__Directions__
Pictures left aside, return the lines below exactly, from the one with "Task: Click the 230.66 USD stock price" to the end, including both ends.

__Given entries__
----------------

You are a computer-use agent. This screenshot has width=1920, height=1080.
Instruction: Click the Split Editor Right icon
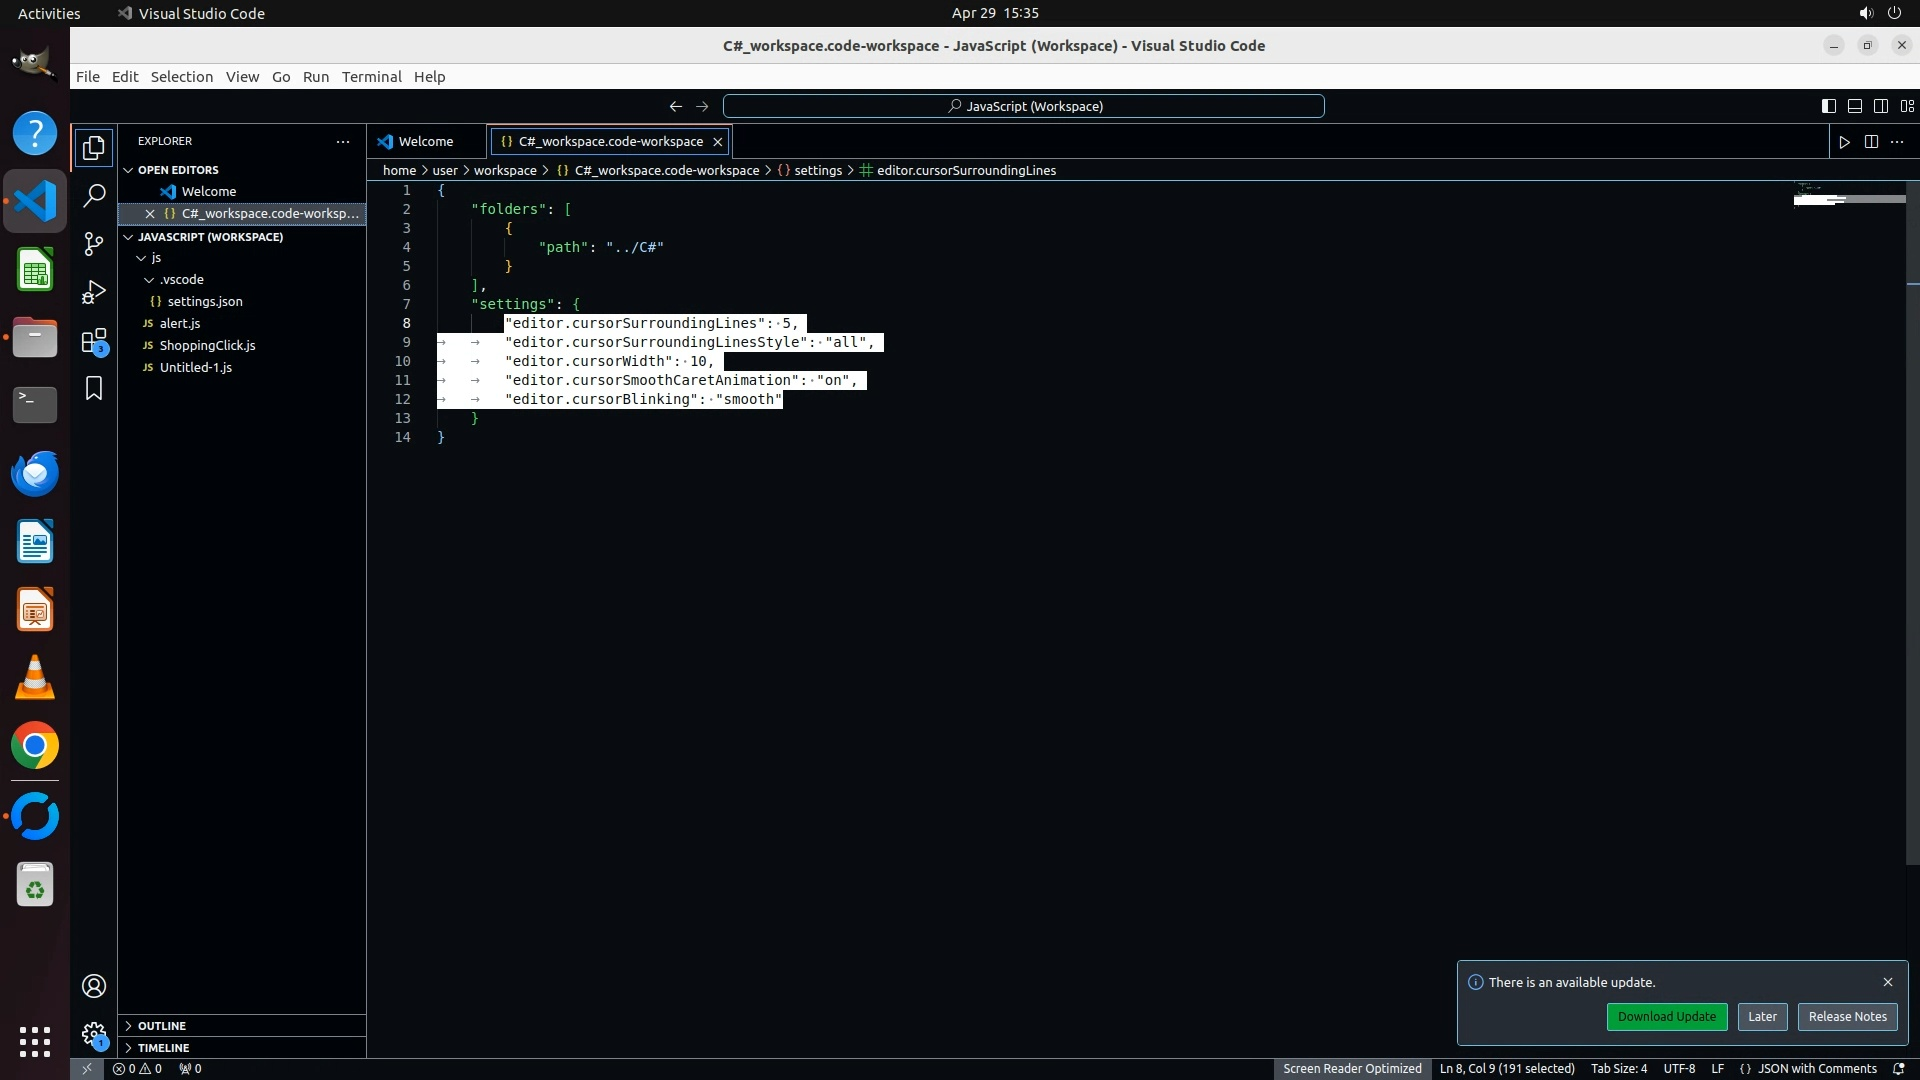click(x=1871, y=142)
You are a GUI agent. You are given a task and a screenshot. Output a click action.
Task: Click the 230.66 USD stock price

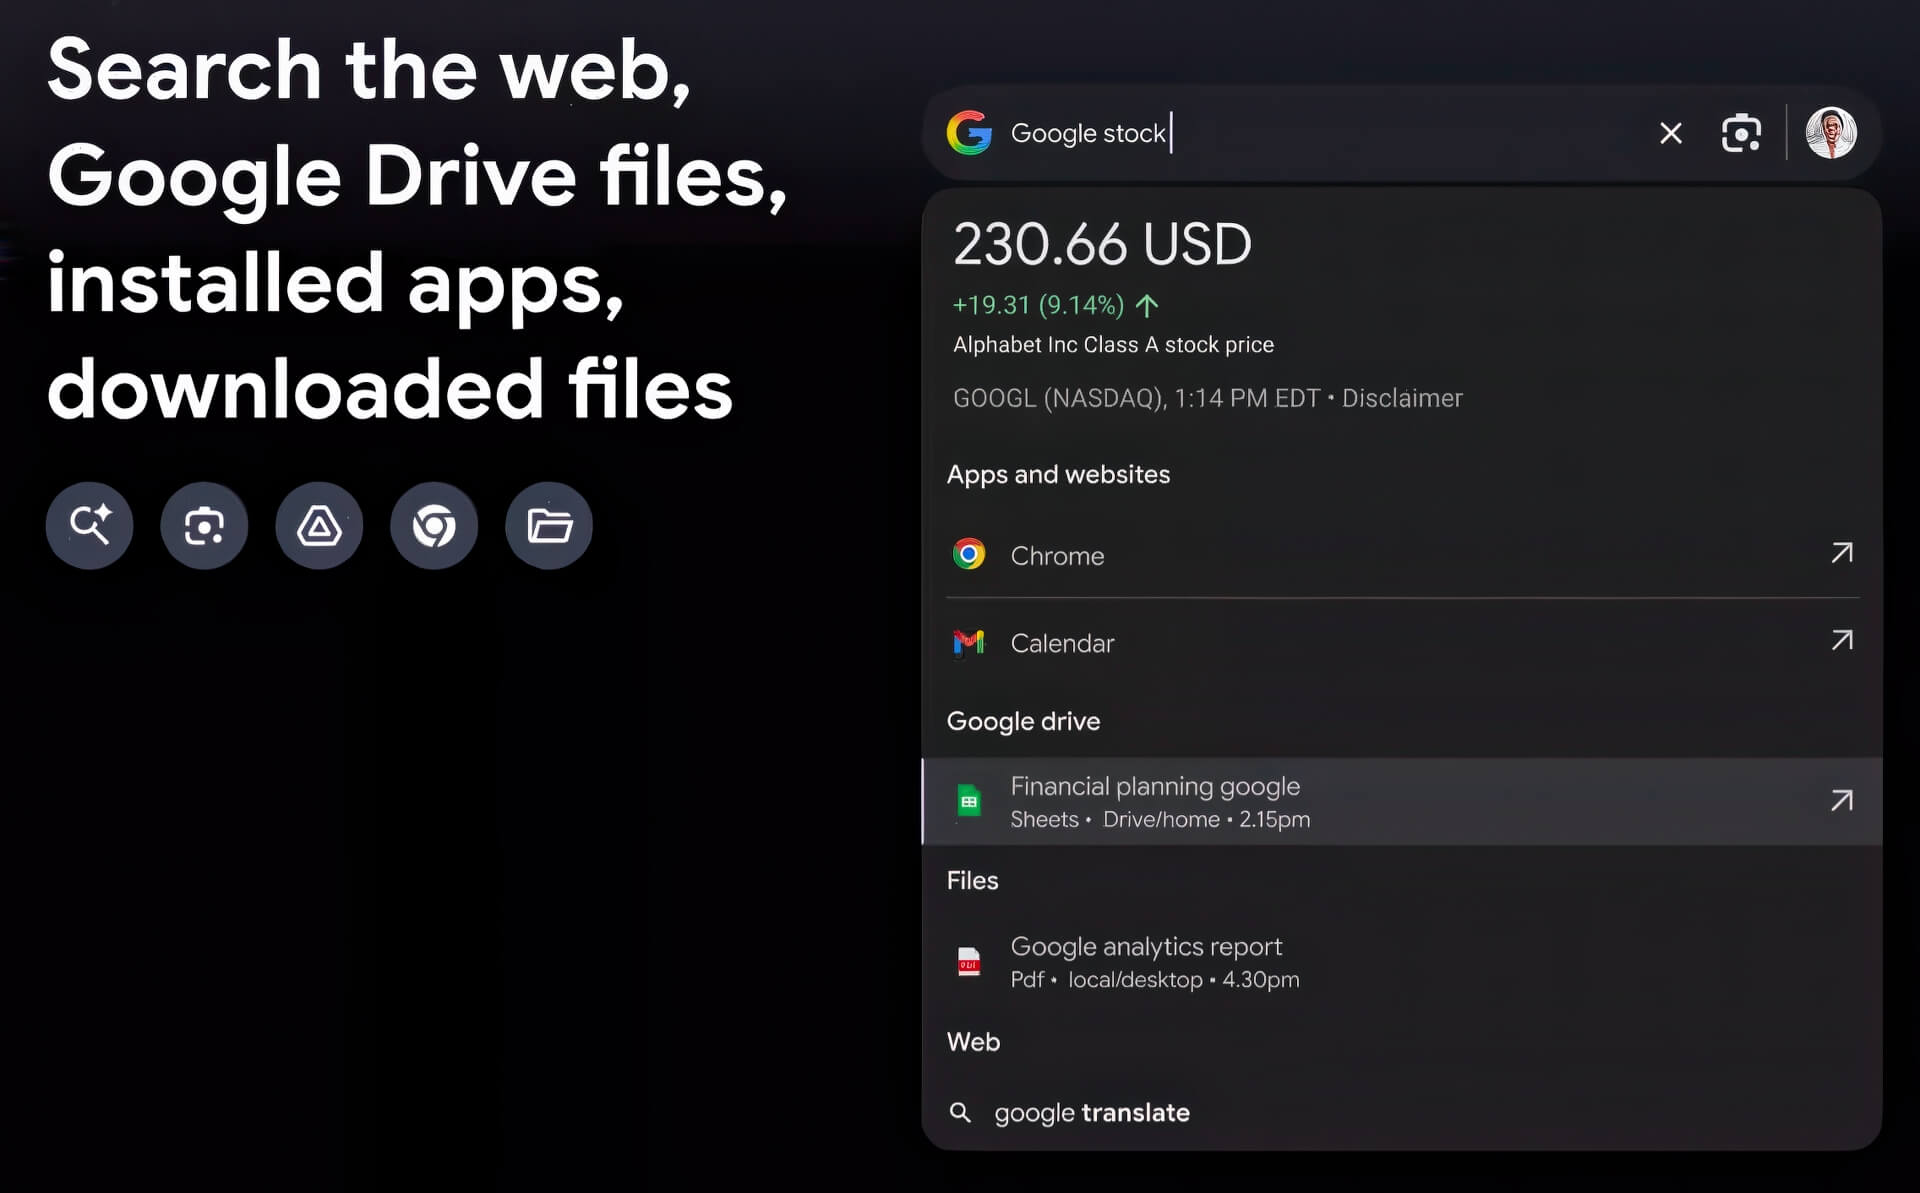[1102, 245]
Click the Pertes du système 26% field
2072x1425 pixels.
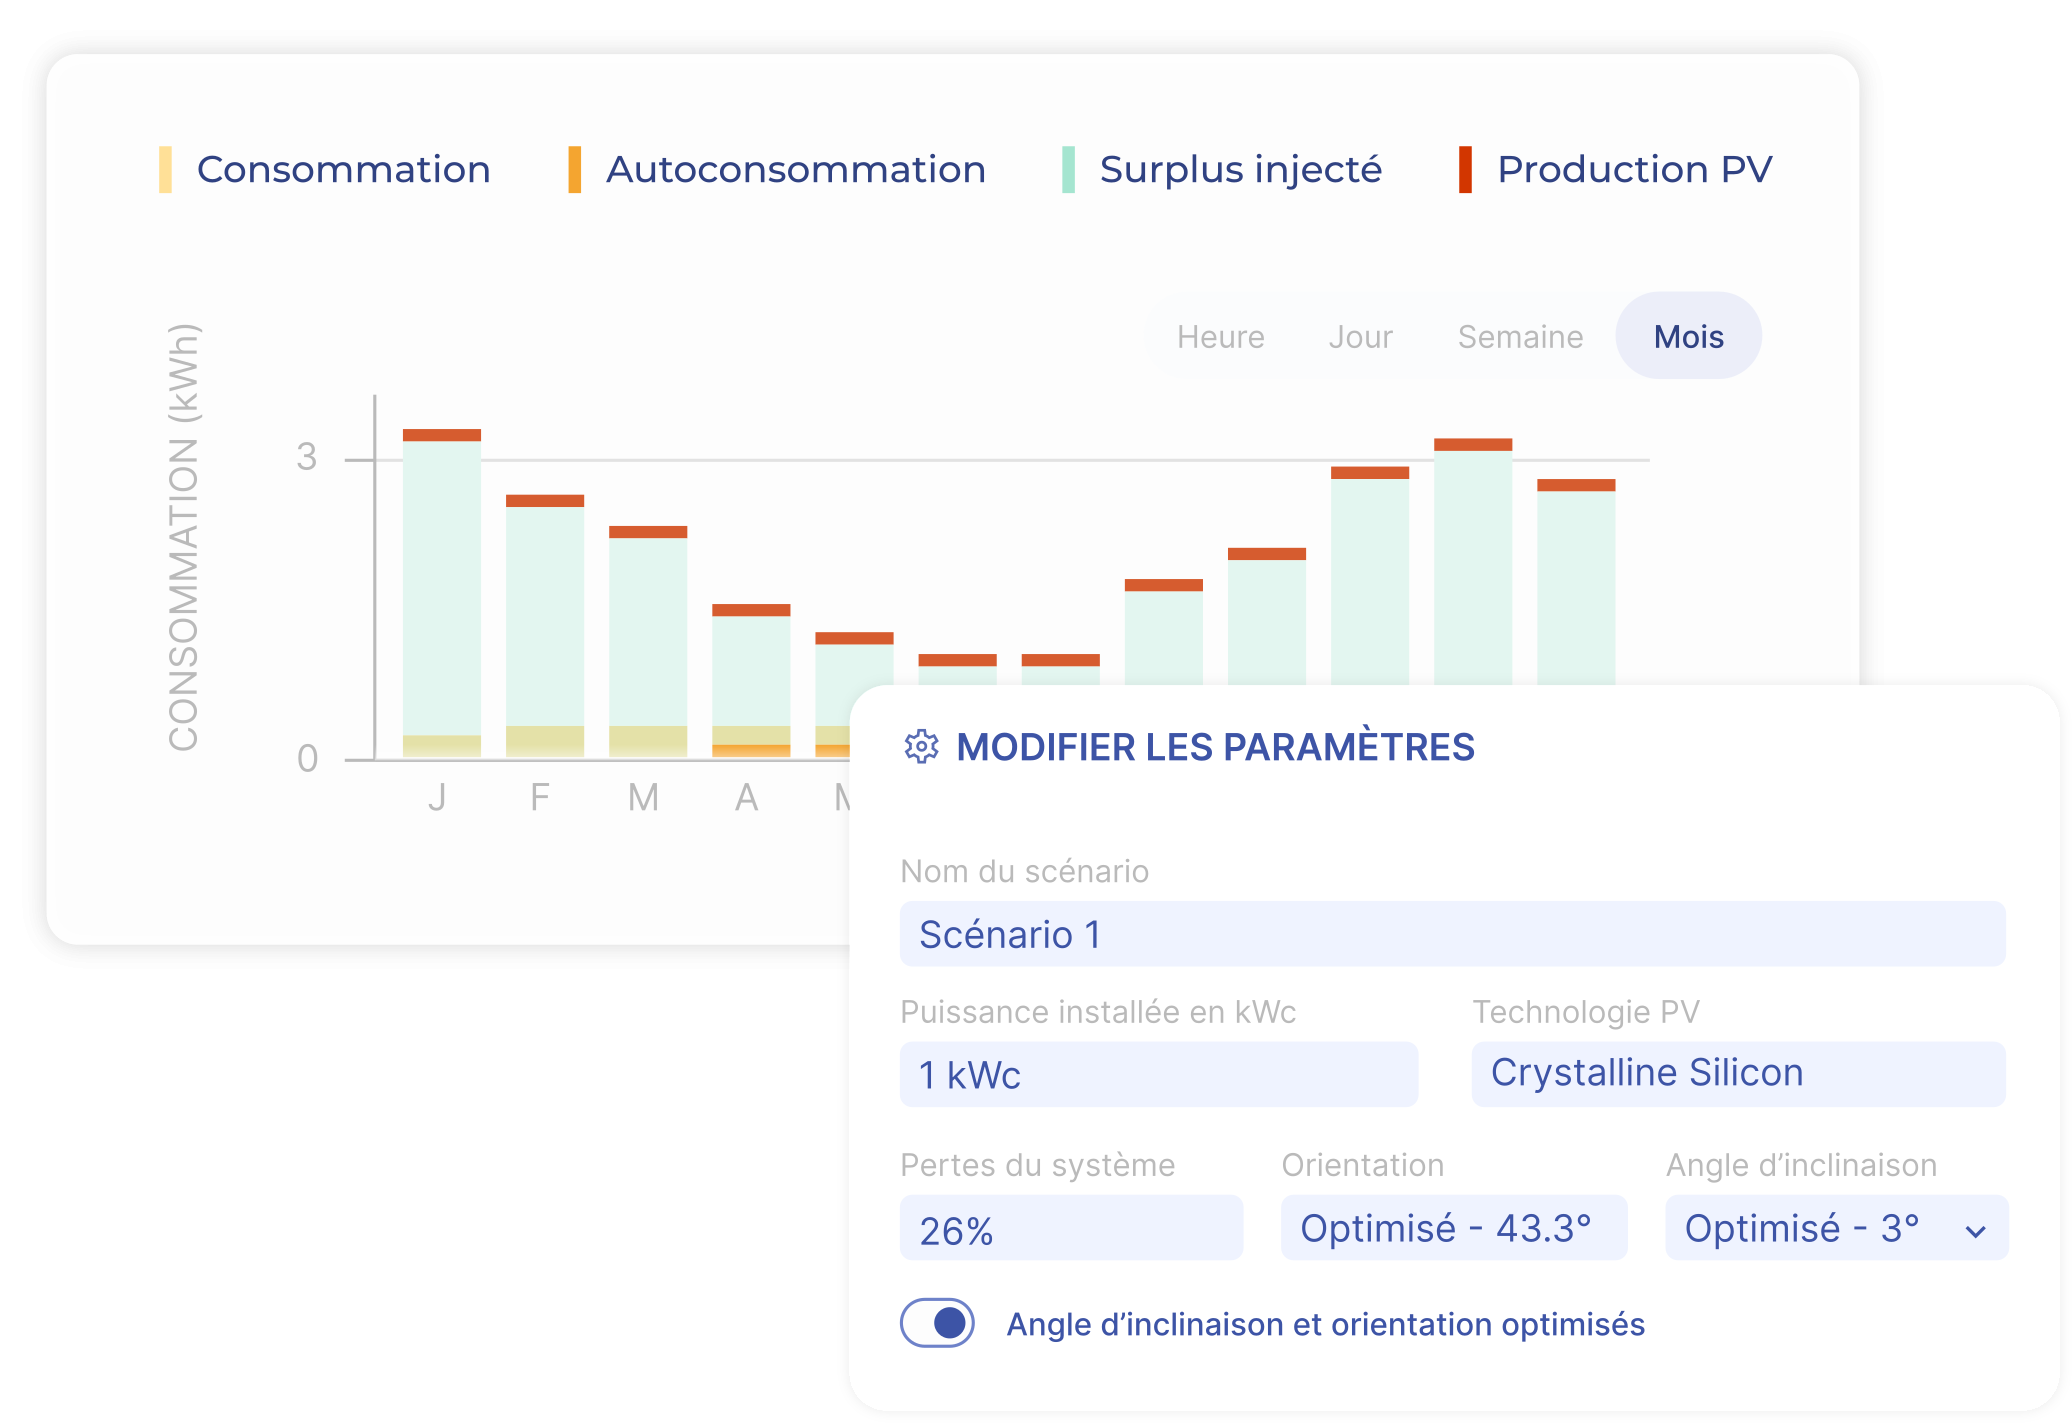point(1071,1229)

----------------

__Reply__
Task: Click the 230.66 USD stock price

[1102, 245]
Click the Pertes du système 26% field
2072x1425 pixels.
point(1071,1229)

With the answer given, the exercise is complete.